What you will do:
1. In the thread below on programmatically duplicating a schema, rewrite the passage from "Apartment attempts to" up to and including "changing the sql.", changing "stored procedures" to "functions".
2. Continue the thread below on programmatically duplicating a schema, starting after its final sentence.

Text segment:
Thread: Programmatically duplicating a schema

Programmatically duplicating a schema

From
matt.figg@internode.on.net
Date:
Hi all,

What is a reliable way to programmatically & generically populate an empty schema with all the objects in the public schema as a template?

We are using the multi tenancy ruby gem Apartment ( https://github.com/influitive/apartment ), which was recently broken by the changes made to pg_dump to address CVE-2018-1058 https://nvd.nist.gov/vuln/detail/CVE-2018-1058

Apartment attempts to duplicate the public schema whenever creating a new schema by running:

pg_dump -s -x -0 -n public

to get the SQL statements needed to recreate the public schema & then executes the pg_dump's sql output after creating & switching to the new schema ( via set search_path to <new schema>; )

After the fix to CVE-2018-1058, all table references in pg_dump's output (including within SQL of stored procedures) are prefixed by the public. schema, which means you cannot just reuse this output in a different schema context without first manually changing the sql.

Supplied information:
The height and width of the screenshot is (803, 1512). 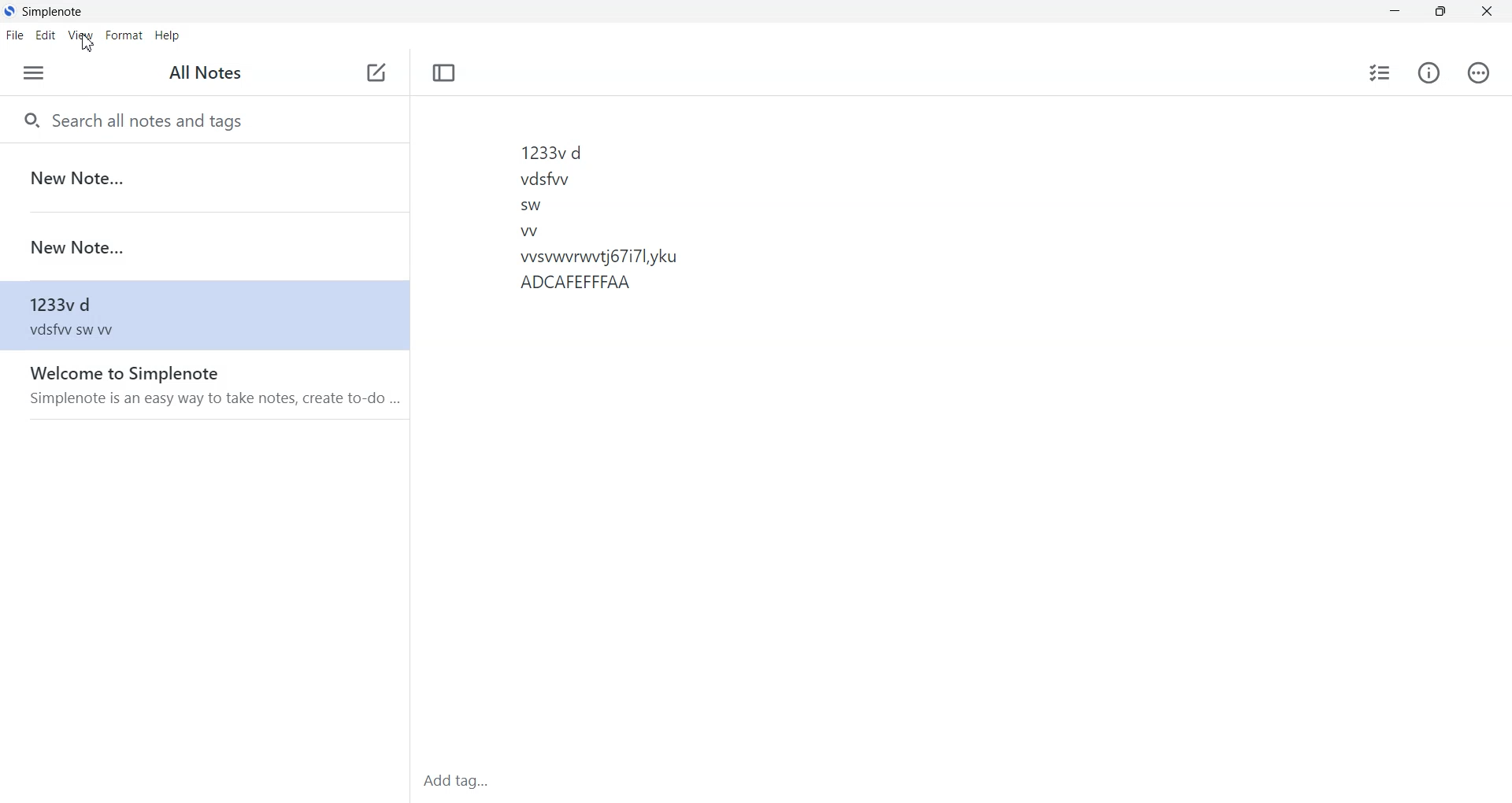 What do you see at coordinates (166, 35) in the screenshot?
I see `Help` at bounding box center [166, 35].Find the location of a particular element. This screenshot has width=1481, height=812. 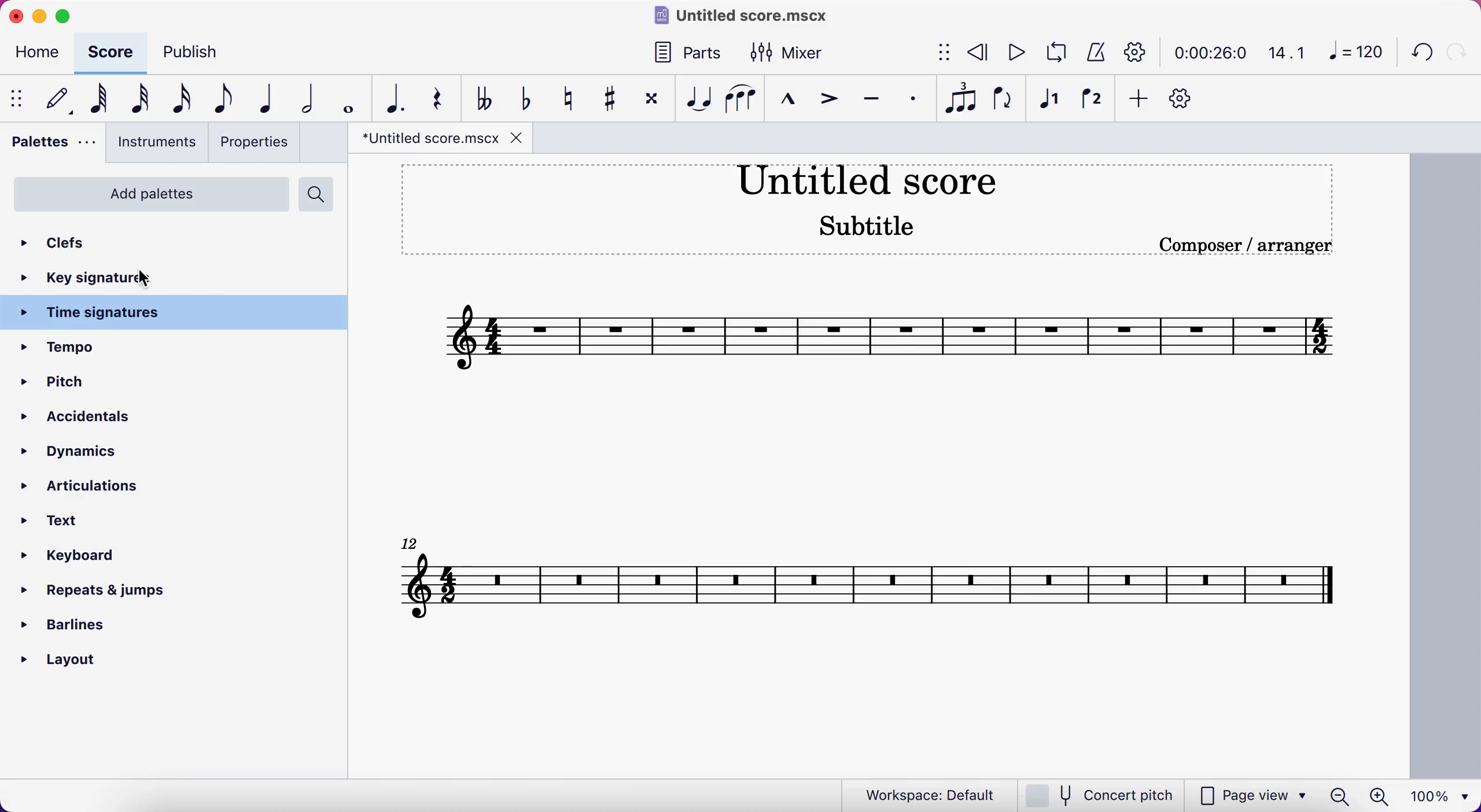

Solved problems:
1.
Apartment attempts to duplicate the public schema whenever creating a new schema by running:

pg_dump -s -x -0 -n public

to get the SQL statements needed to recreate the public schema & then executes the pg_dump's sql output after creating & switching to the new schema ( via set search_path to <new schema>; )

After the fix to CVE-2018-1058, all table references in pg_dump's output (including within SQL of functions) are prefixed by the public. schema, which means you cannot just reuse this output in a different schema context without first manually changing the sql.

2.
As a temporary fix so we can handle new customers in production, we are using a regex search/replace for public. in the pg_dump output, but clearly this is not a reliable solution for a generic gem such as Apartment.

Is there a different way this gem could now be achieving this?
Without a flag on pg_dump to force the old format, or a CREATE SCHEMA <schema_name> WITH TEMPLATE <other_schema> kind of statement, we can't see any alternative more reliable than the regex search/replace. 

The open issue on the Apartment gem for context: https://github.com/influitive/apartment/issues/532

Thanks in advance.

Re: Programmatically duplicating a schema

From
Adrian Klaver
Date:
On 03/12/2018 08:23 PM, matt.figg@internode.on.net wrote:
> Hi all,
> 
> What is a reliable way to programmatically & generically populate an 
> empty schema with all the objects in the public schema as a template?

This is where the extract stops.